* Task instructions
Reproduce every record below, character by character.

* Material for this task
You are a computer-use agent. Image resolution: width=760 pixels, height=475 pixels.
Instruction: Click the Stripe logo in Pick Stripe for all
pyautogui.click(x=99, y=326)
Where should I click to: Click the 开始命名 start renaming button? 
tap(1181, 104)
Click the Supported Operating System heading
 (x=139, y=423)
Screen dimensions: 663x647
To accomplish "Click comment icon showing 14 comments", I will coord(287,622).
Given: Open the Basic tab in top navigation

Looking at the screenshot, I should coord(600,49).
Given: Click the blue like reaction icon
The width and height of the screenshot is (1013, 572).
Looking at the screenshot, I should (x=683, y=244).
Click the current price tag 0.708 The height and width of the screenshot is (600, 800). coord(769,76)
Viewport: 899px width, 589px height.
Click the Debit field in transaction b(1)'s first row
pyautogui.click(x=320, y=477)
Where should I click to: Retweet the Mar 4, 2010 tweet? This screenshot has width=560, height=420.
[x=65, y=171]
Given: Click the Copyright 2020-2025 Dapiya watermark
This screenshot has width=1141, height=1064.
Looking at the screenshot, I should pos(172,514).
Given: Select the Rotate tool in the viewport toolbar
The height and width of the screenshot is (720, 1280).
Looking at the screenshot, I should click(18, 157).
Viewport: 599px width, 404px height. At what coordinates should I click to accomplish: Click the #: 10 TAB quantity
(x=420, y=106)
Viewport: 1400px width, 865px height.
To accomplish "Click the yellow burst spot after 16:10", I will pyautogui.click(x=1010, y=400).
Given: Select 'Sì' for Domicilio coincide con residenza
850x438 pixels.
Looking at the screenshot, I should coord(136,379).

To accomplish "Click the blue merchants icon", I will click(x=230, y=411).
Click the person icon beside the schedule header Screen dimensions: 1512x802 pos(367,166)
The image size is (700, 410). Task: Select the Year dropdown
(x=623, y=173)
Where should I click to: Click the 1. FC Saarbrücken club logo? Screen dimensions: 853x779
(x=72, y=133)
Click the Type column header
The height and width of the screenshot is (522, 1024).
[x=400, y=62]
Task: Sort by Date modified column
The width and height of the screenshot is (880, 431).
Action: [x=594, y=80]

* Solution for this task
You are a computer-use agent. Image resolution: width=760 pixels, height=475 pixels.
Instruction: Click the Stripe logo in Pick Stripe for all
pyautogui.click(x=99, y=326)
Where should I click to: Click the 开始命名 start renaming button? 
tap(1181, 104)
Click the Supported Operating System heading
 (x=139, y=423)
Screen dimensions: 663x647
To accomplish "Click comment icon showing 14 comments", I will coord(287,622).
Given: Open the Basic tab in top navigation

Looking at the screenshot, I should coord(600,49).
Given: Click the blue like reaction icon
The width and height of the screenshot is (1013, 572).
Looking at the screenshot, I should (x=683, y=244).
Click the current price tag 0.708 The height and width of the screenshot is (600, 800). coord(769,76)
Viewport: 899px width, 589px height.
Click the Debit field in transaction b(1)'s first row
pyautogui.click(x=320, y=477)
Where should I click to: Retweet the Mar 4, 2010 tweet? This screenshot has width=560, height=420.
[x=65, y=171]
Given: Click the Copyright 2020-2025 Dapiya watermark
This screenshot has width=1141, height=1064.
Looking at the screenshot, I should pos(172,514).
Given: Select the Rotate tool in the viewport toolbar
The height and width of the screenshot is (720, 1280).
Looking at the screenshot, I should click(18, 157).
Viewport: 599px width, 404px height. At what coordinates should I click to accomplish: Click the #: 10 TAB quantity
(x=420, y=106)
Viewport: 1400px width, 865px height.
To accomplish "Click the yellow burst spot after 16:10", I will pyautogui.click(x=1010, y=400).
Given: Select 'Sì' for Domicilio coincide con residenza
850x438 pixels.
Looking at the screenshot, I should coord(136,379).

To accomplish "Click the blue merchants icon", I will click(x=230, y=411).
Click the person icon beside the schedule header Screen dimensions: 1512x802 pos(367,166)
The image size is (700, 410). Task: Select the Year dropdown
(x=623, y=173)
Where should I click to: Click the 1. FC Saarbrücken club logo? Screen dimensions: 853x779
(x=72, y=133)
Click the Type column header
The height and width of the screenshot is (522, 1024).
[x=400, y=62]
Task: Sort by Date modified column
The width and height of the screenshot is (880, 431).
Action: [x=594, y=80]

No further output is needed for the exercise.